Design and Message Consistency Across Print, Exhibit, Broadcast, and Online
"Decision Knowledge" series for Raytheon E-Systems ... recipient of the GM's Award of Excellence for Operational Innovation for the "Virtual Agency' concept.
"Decision Knowledge" Series
E-Systems' business was traditionally low-key, relying on a small number of classified projects for government customers.
After the acquisition by Raytheon, management at the Garland, Texas unit of E-Systems chose to pursue several new commercial markets -- among them the Space Imaging [now GeoEye] commercial satellite joint venture with Lockheed Martin, hydrographic (ocean) data fusion, secure identification cards ...
A more aggressive public image was called for, including a completely new suite of marketing collateral.
However, at the time, no single design firm or marketing agency had the depth of technology understanding nor the bandwidth to generate all of the new collateral needed within the timeframe.
We therefore created a "Virtual Agency." The design concept, templates, and final production were led by Paul Jerde -- a highly creative yet practical artist at Rhodes Stafford Wines. Cover art or photography was commissioned to different artists according to the style appropriate for the topic, among them the very talented Paco Garza. Some writing was outsourced to a handful of technology-astute freelancers such as Steve Parrino. I wrote some of the copy and edited the entire package.
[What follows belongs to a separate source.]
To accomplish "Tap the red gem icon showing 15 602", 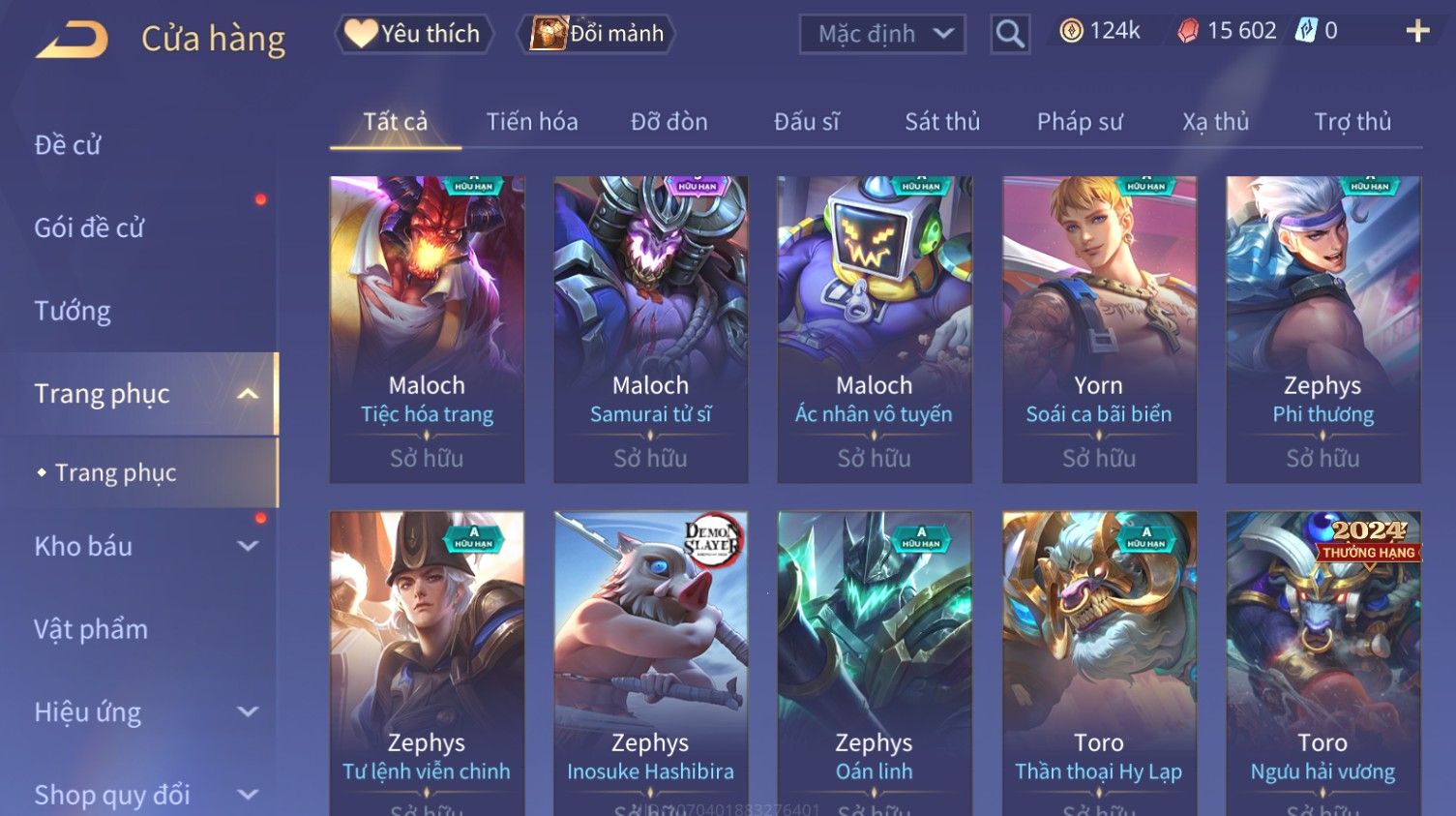I will point(1187,31).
For maximum impact, the design elements needed to be re-usable across brochures, technical data sheets, press release letterhead, exhibits, multimedia, and the web. (The best example of this re-use is the "Hydrographic Data Alliance" case study" -- click here.)
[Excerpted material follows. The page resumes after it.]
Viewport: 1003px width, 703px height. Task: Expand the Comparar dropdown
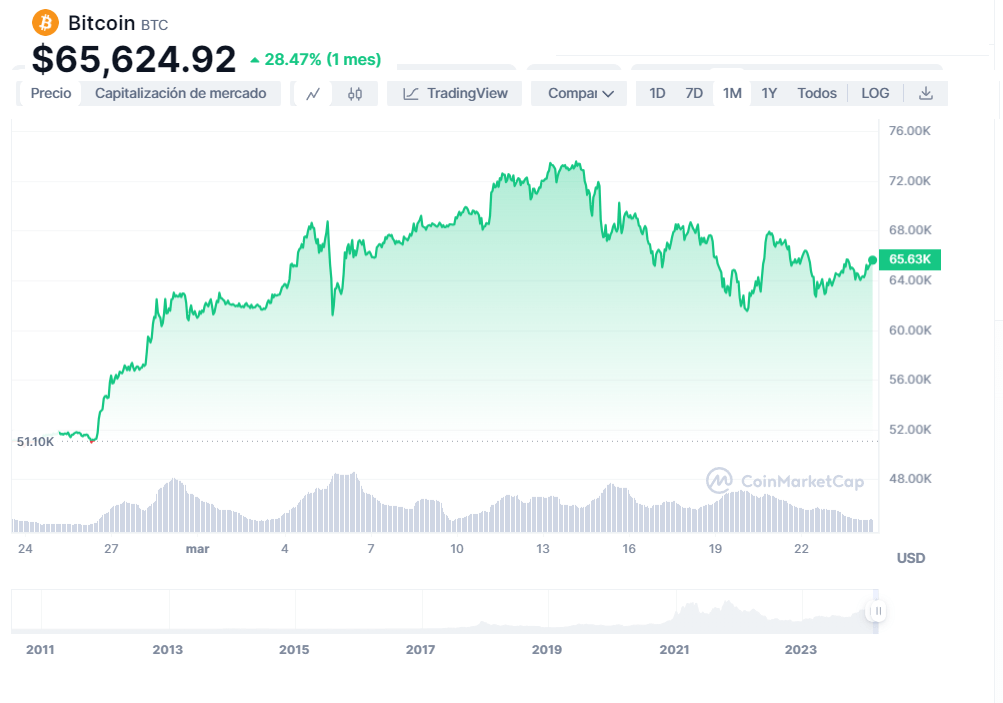pyautogui.click(x=580, y=93)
In addition to a successful presence in the new markets, the "Virtual Agency" concept earned me an Award of Excellence for Operational Innovation from General Manager Mike Keebaugh.
Necessity is the mother ...
The "painted photo" design started with a problem photo.
"Painted Photo" Design
A critical photo we planned to use had a problem that cropping couldn't resolve, and Photoshop hadn't been invented.
Artist Bob Sloan and I hit on the idea of painting over the affected area, much like using "whiteout" correction fluid, then continuing the irregular edge effect around the perimeter of the photo.
Then Bob added splashes of color to some of the edges, reinforcing highlight colors from the core photo area.
The "painted photo" technique became CAE-Link's signature design, and continued to be used for several years.